To justify the role, that animator often ends up wearing multiple hats.
They also design, illustrate, edit, film, and help with random production tasks.
None of which are actually motion design specialties.
The role becomes diluted, and the quality usually suffers.
The real challenge is that hiring models weren’t designed for how content teams actually work.
Even before the work starts, the new staffer needs to get up to speed.
Hiring. Onboarding. Learning the brand.
Understanding internal tools and workflows.
Figuring out how the team operates.
Realistically, it takes at least two to three months before a new hire is fully effective.
During that time, editors still fill the gaps. Producers manage around the learning curve.
And if the hire doesn’t work out, the cost isn’t just financial.
It’s lost time and a team that’s right back where they started.
Most teams don’t need someone animating eight hours a day.
But they do need motion to show up reliably.
Someone who already understands their branding.
Someone who knows their motion language.
Someone who isn’t juggling other important tasks when a request comes in.
The motion requests of content teams tend to be small and frequent.
A one off animation for a social post.
A tweak to an ad.
A caption update.
A new title treatment.
These don’t justify a full-time role, but they absolutely matter.
They’re also the hardest things to hire traditional freelancers for.
When motion is consistently available, something interesting happens.
Editors stop trying to hack things together themselves.
They focus on editing instead of fighting animation.
Producers stop doing availability checks for every new request.
They just send it through to get done.
The brand starts to feel aligned because fewer things are falling through the cracks.
Motion becomes part of the workflow instead of an interruption to it.
Most teams cycle through the same alternatives.
Project based freelancers who are chasing larger jobs.
Day rate freelancers that require perfectly aligned schedules.

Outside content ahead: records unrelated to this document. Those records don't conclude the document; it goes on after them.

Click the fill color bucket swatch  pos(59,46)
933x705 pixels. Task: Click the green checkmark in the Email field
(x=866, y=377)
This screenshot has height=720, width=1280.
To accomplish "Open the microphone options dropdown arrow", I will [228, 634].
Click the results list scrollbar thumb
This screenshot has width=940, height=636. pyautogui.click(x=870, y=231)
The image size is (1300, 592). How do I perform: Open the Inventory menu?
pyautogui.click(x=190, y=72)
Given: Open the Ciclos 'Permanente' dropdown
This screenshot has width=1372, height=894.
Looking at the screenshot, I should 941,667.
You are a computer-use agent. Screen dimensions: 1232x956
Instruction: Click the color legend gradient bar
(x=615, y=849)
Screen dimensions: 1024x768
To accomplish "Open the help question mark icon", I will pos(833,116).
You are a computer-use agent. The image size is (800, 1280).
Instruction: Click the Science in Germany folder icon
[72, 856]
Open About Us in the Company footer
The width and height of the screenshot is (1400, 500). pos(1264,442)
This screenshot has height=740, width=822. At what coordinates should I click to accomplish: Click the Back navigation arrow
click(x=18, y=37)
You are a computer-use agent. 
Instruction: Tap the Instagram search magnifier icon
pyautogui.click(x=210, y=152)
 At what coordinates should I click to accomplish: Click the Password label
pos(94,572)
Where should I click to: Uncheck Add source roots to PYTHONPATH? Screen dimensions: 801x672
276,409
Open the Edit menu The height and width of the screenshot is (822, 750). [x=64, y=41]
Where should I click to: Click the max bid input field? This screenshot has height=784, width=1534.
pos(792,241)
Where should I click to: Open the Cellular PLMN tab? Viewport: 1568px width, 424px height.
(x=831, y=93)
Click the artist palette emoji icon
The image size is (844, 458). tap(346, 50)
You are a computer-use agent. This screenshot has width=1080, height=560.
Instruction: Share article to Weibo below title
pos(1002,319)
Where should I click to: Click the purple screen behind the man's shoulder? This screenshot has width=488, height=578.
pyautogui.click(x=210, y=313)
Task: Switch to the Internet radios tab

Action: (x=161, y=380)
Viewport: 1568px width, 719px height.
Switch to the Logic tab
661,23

Retainers that you pay for, regardless of utilization.
Toolkits that are inflexible and don’t keep up with new formats.
DIY motion that never quite looks right.
Each solves one problem and creates another.
The teams that get consistent motion without hiring full-time shift how they think about access.
They stop trying to own the role. They stop forcing motion into a one off project.
Instead, they work with a dedicated motion partner who already knows their brand, tools, and pace.
Someone who’s there when motion is needed, but not another body to manage.
This only works when expectations are clear.
Requests are structured.
Priorities are intentional.
Communication is clean.
It’s not about unlimited output or constant availability.
It’s about trust and familiarity.
Hiring full-time isn’t the only way to get reliable motion support.
For content teams, hiring is often the most expensive and least flexible option.
What they’re really searching for is motion that feels steady, predictable, and on brand.
When availability, trust, and process are aligned, motion stops being a staffing problem.
It just becomes part of the team’s workflow.
Hiring full time can work when motion needs are consistent and clearly defined. Many content teams experience fluctuating demand, which makes it difficult to fully utilize a single designer at all times.
Content teams typically need a mix of quick turnaround assets, product animations, and more polished pieces. One designer can become a bottleneck when multiple priorities compete for attention.
Freelancers often balance multiple clients and project timelines. Availability can change quickly, which makes it difficult for content teams to rely on freelance support for consistent production.
The main issue is mismatch. Content production is variable, but hiring is fixed. This creates periods where teams either do not have enough support or are underutilizing internal resources.
Flexible models that provide ongoing access to motion design tend to work better. Retainers or subscription based services allow teams to match support to demand without committing to a fixed internal role.